Diário de infra: domando gateways antispam, falhas de SPF e filtros em Bash#
Quem trabalha com infraestrutura de larga escala sabe que o fluxo de e-mails é uma das engrenagens mais sensíveis e frustrantes de se manter rodando em estado de arte. Há dias em que você precisa atuar em múltiplas camadas do modelo OSI: desde lidar com um servidor legado que não suporta um simples rsync de contas (onde a única saída é caçar e matar os PIDs na unha para não travar o I/O do disco), até debugar lógicas complexas de roteamento e scripts shell que pregam peças no momento da auditoria.

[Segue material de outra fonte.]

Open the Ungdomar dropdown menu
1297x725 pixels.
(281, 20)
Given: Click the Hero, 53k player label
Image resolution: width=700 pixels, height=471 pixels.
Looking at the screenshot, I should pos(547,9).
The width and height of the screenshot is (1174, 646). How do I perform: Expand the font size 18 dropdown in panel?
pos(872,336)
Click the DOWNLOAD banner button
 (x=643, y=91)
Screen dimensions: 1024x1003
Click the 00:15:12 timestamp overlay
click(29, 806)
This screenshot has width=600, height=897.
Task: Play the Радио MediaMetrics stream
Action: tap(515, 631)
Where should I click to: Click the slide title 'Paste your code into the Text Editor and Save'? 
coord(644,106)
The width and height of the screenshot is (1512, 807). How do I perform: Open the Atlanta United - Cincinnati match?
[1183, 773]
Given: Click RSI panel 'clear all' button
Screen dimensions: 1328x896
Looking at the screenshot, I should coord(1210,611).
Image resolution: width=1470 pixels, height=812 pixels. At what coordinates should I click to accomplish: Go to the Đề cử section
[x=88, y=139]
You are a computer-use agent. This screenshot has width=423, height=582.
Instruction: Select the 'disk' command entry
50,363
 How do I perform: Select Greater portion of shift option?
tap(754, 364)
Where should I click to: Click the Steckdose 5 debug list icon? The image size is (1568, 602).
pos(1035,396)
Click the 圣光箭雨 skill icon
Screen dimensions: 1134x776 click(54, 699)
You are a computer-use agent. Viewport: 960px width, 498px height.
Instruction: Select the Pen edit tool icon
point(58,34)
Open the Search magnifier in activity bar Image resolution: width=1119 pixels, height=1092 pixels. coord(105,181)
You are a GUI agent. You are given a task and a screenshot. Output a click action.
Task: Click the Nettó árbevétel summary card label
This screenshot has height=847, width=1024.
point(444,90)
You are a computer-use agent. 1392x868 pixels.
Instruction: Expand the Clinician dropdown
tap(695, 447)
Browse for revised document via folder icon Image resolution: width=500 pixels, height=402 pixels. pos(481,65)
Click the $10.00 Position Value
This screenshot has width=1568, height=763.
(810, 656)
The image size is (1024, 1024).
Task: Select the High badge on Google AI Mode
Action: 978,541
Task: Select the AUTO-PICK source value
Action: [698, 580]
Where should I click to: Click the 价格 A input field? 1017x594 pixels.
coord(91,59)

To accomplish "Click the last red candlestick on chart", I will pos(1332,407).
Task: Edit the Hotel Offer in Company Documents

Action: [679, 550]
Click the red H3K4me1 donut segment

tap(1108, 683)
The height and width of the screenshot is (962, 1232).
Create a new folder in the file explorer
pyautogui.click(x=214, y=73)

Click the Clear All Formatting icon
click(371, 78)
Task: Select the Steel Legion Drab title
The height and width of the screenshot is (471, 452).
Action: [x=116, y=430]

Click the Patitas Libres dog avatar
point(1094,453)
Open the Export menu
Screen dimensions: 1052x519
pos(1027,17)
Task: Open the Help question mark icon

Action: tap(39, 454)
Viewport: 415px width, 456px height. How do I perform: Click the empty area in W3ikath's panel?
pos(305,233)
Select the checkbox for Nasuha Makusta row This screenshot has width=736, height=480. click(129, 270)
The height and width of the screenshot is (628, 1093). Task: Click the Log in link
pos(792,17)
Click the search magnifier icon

Recentemente, enfrentei um incidente crítico de entrega envolvendo gateways externos e resolvi documentar aqui o rastro técnico (packet pathing), a diferenciação forense entre políticas de SPF e a evolução de uma ferramenta de automação em Bash para auditoria de zonas DNS.
O diagnóstico inicial e dicas multi-painel#
Antes de mergulhar na regra de SPF, é vital garantir que a infraestrutura local está saudável. Se você estiver lidando com um ambiente cPanel, a primeira ação para isolar problemas de permissão (UID/GID) em caixas de e-mail é rodar o script nativo:
# Corrigindo permissões de mail em nível de root no cPanel
/scripts/mailperm --verbose
Nota: Esse comando varre o servidor corrigindo ownership e permissões de pastas críticas como mail/ e etc/. Se fosse para um usuário específico, eu usaria --login=nome_do_usuario.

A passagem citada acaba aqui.